Your task: For each statement, answer yes or no as to whether it agrees with the passage on coding identification badges, and quote the words that decide it: (a) adhesive labels can be peeled off and reapplied to an invalid badge; (b) rewritable thermal films allow an unlimited number of prints; (c) one object is a process for applying coding images to only a single brand of badge.

Thus, image code printing on badges has been a major barrier to the successful implementation of a practical and commercially viable image coding system. As can be readily seen, the daily application of adhesive labels to identification badges is impractical because the labels accumulate on the badges, leave an adhesive residue on the badges, and can be peeled off and reapplied to an invalid identification badge.

As indicated, the only present practical solution found to date has been to employ rewritable thermal films. However, it is cumbersome and complex to add these thermal films to each and every identification badge, the films have a limited number of prints before the film must be replaced, and the complexity of printing on such films, makes such a system impractical for large-scale applications. Additionally, the label and material costs as well as the labor involved makes the use such rewritable films impractical.

OBJECTS AND SUMMARY OF THE INVENTION

It is an object of this invention to provide a substantially universal process for applying coding images to any type or brand identification badge.

It is a further object of this invention to provide an image coding security system wherein each employee at a facility can readily determine if an identification badge that they observe is authentic and valid for a predetermined period of time, e.g., that day.

It is another object of this invention to provide a system of coding identification badges that offers substantial assurances for every employee that all the people in the facility are authorized to be there.

It is another object of this invention to provide a system that prevents people from using unauthorized Identification badges, such as terminated employee badges, counterfeit badges, expired employee badges, and stolen employee badges that may initially appear valid.

Given information:
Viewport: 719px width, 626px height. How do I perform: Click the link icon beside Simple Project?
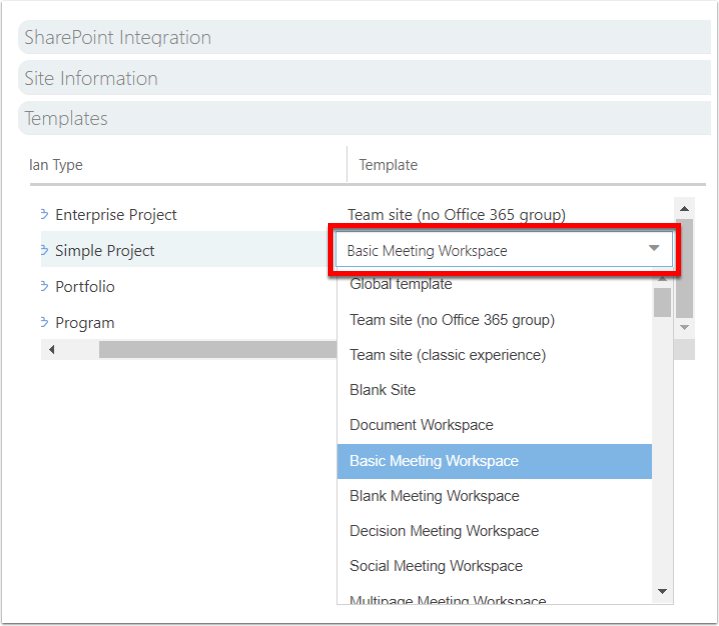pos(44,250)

---

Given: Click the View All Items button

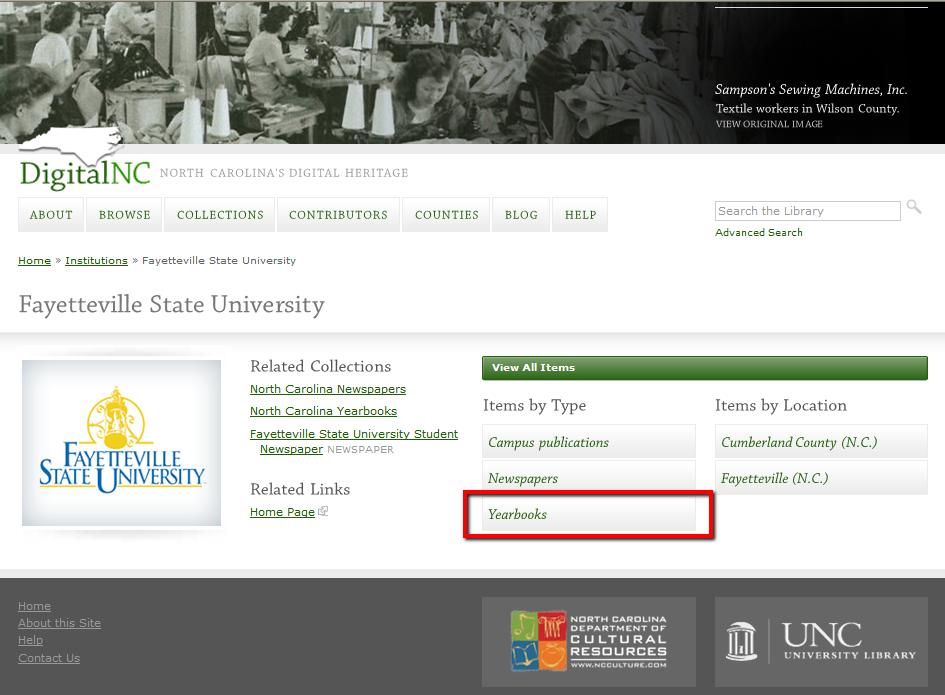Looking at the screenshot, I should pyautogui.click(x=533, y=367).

==

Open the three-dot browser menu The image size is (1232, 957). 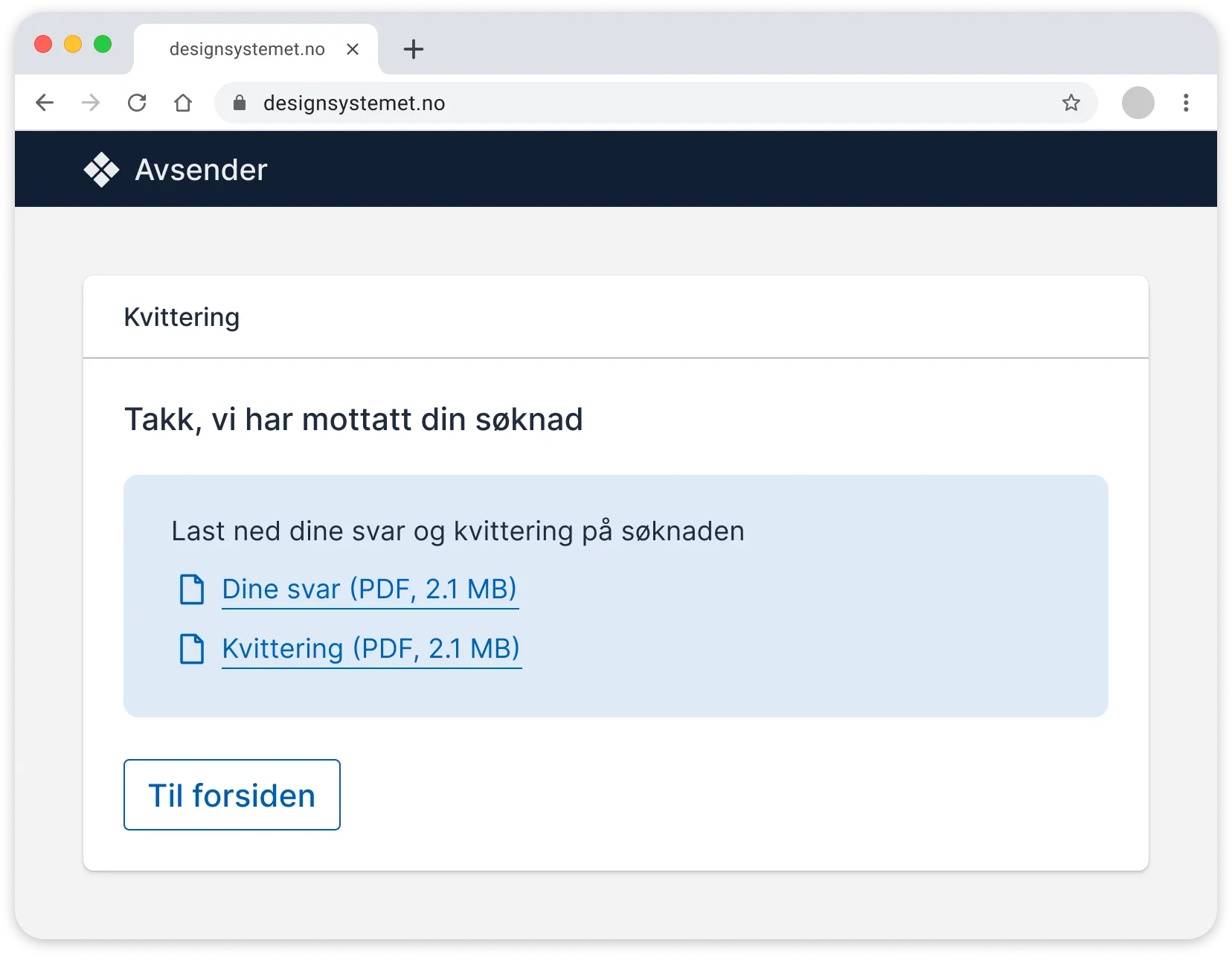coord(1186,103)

Response:
(a) Yes: "can be peeled off and reapplied to an invalid identification badge"
(b) No: "the films have a limited number of prints before the film must be replaced"
(c) No: "applying coding images to any type or brand identification badge"